With the toss of her head that was so familiar, Helena said briskly, "About Mr. Sykes, once Christina and Charles are returned to full health, we'll be going out to his ranch to see the wonders of his greenhouse. You are more than welcome to join us, but not in your professional capacity. Mr. Sykes insisted that he wants no publicizing of his treasures." She made a derisive mouth. "He has no fear of cattle rustlers, but he's deathly afraid that someone will break into his greenhouse and steal his orchids."

Myka grinned, wagging her head at the pretense Helena was maintaining that this trip to Mr. Sykes' ranch was something she had been planning all along. "Just when did you arrange this?"

"Not every moment was taken up with acting the part of Florence Nightingale," Helena conceded. "Mr. Sykes was more than willing to give us a tour when I informed him that Mr. Tremaine is fond of orchids."

The grin left Myka's face. "He doesn't strike me as a man with much time for flowers," she said quietly.

"He has a man's limited appreciation for a 'pretty bloom,'" Helena said with such a sure knowledge of his preferences that Myka bit down on the inside of her lip.

But she needed to be practical. This was her entry into Mr. Sykes' house, her chance at interviewing the housekeeper, likely her only chance. "Would it be all right for Liesl to join us?"

Helena stiffened, and though she smiled, it was small and tight and sarcastic. "Has she become that essential to the functioning of the Bering household that you can't do without her for a few hours? Surely there are more curtains she can put up or a few more trinkets," she said as she glared at the ceramic pitchers on the table, "that she can find to beautify your rooms. I'm sure she's not completely made herself at home yet."

Myka thought about explaining why she wanted Liesl to come with them, but the lines around Helena's mouth seemed cut into her skin and her eyes, bloodshot though they were, weren't too tired to spark with anger. It would be easier on the both of them if Myka retracted the request. She raised a hand to stop any additional invective, although Helena appeared to have finished for the moment. Her head was bowed, and her hand was rubbing her forehead. Wearily she said, "That was petty of me. I know who baked the bread and the cookies, and it wasn't you, Myka. Of course, she may come with us, although it will be close quarters on the ride out there." She straightened her shoulders, as if readying herself for a ruler to be cracked across her knuckles. "You obviously value her, so I will speak more respectfully of her in the future."

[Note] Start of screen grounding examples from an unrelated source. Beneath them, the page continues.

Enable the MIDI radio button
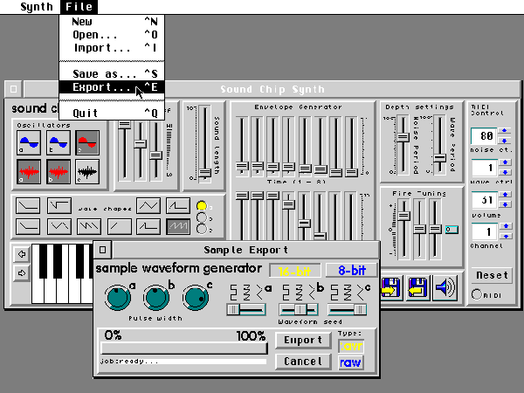This screenshot has width=524, height=393. pos(477,294)
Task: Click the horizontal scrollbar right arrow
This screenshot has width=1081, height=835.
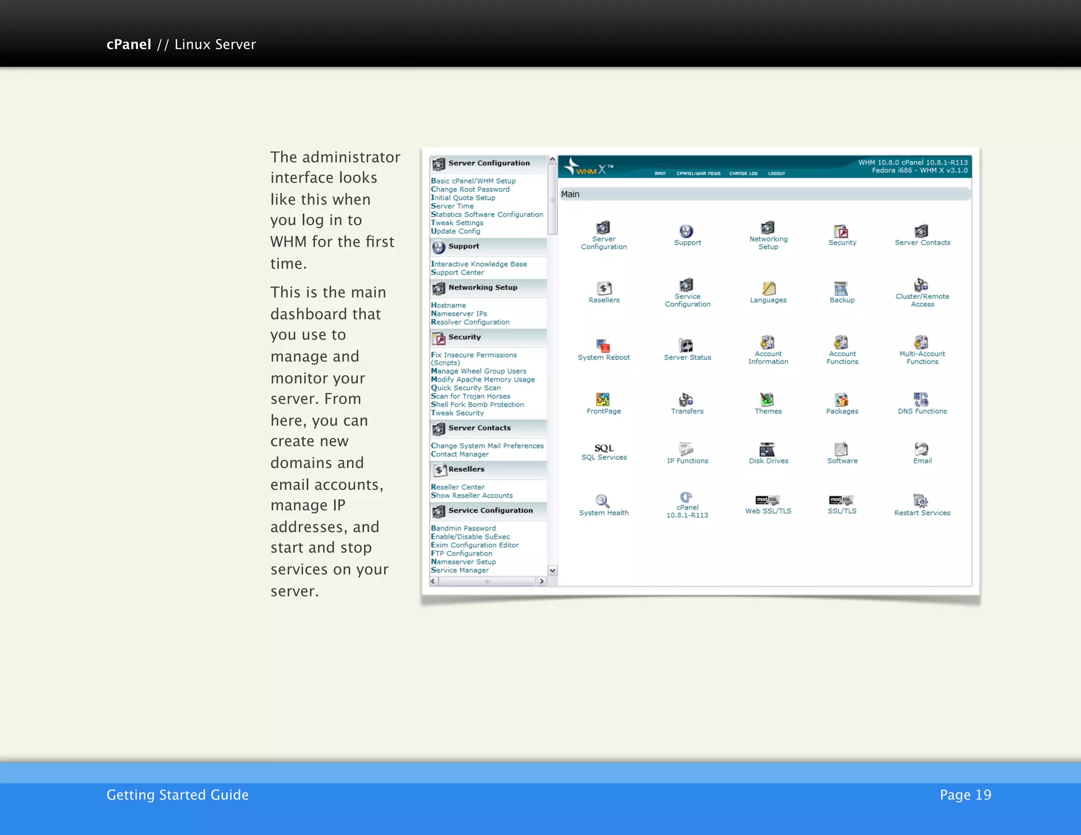Action: 542,581
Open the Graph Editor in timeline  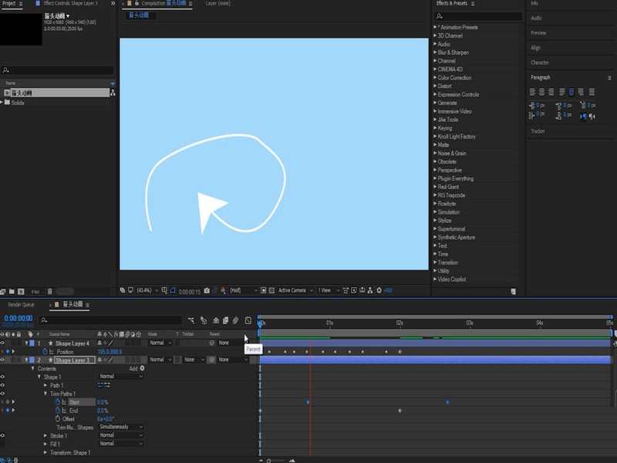248,320
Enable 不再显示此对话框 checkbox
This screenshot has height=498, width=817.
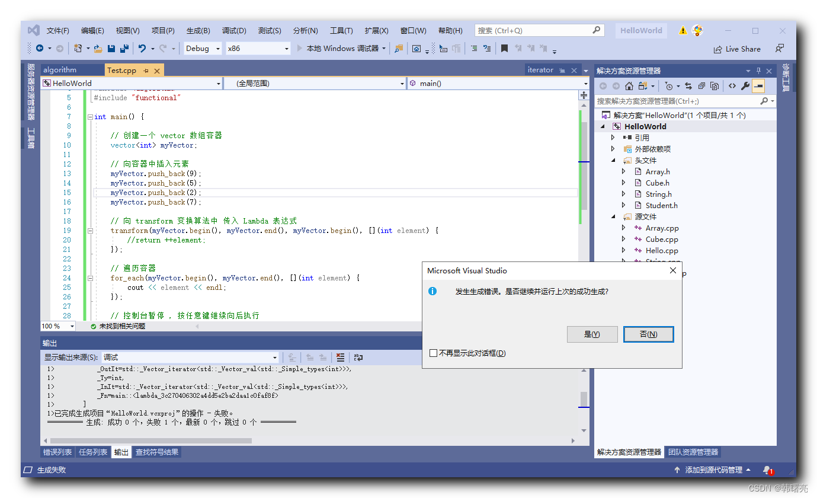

She had said the last with the dogged resolve of a child trying to be good, and Myka laughed, just a little. Helena smiled before her expression turned pensive. "The Wellses have a talent for driving away those they want to keep closest to them. Thankfully, Christina seems to be missing it." The corners of her eyes drooped and her gaze slid from Myka. "There's so much I want to say that isn't angry or contemptuous or hard, but I can't . . . ." The firm line of her shoulders sagged in defeat. "I'll let you know, or Christina will, about the day we'll go out to visit Mr. Sykes."

Myka leaned her back against the door once Helena had left, hugging herself, but not against the cold. Caring for Helena didn't make her happy, but trying not to care for her would only break her heart.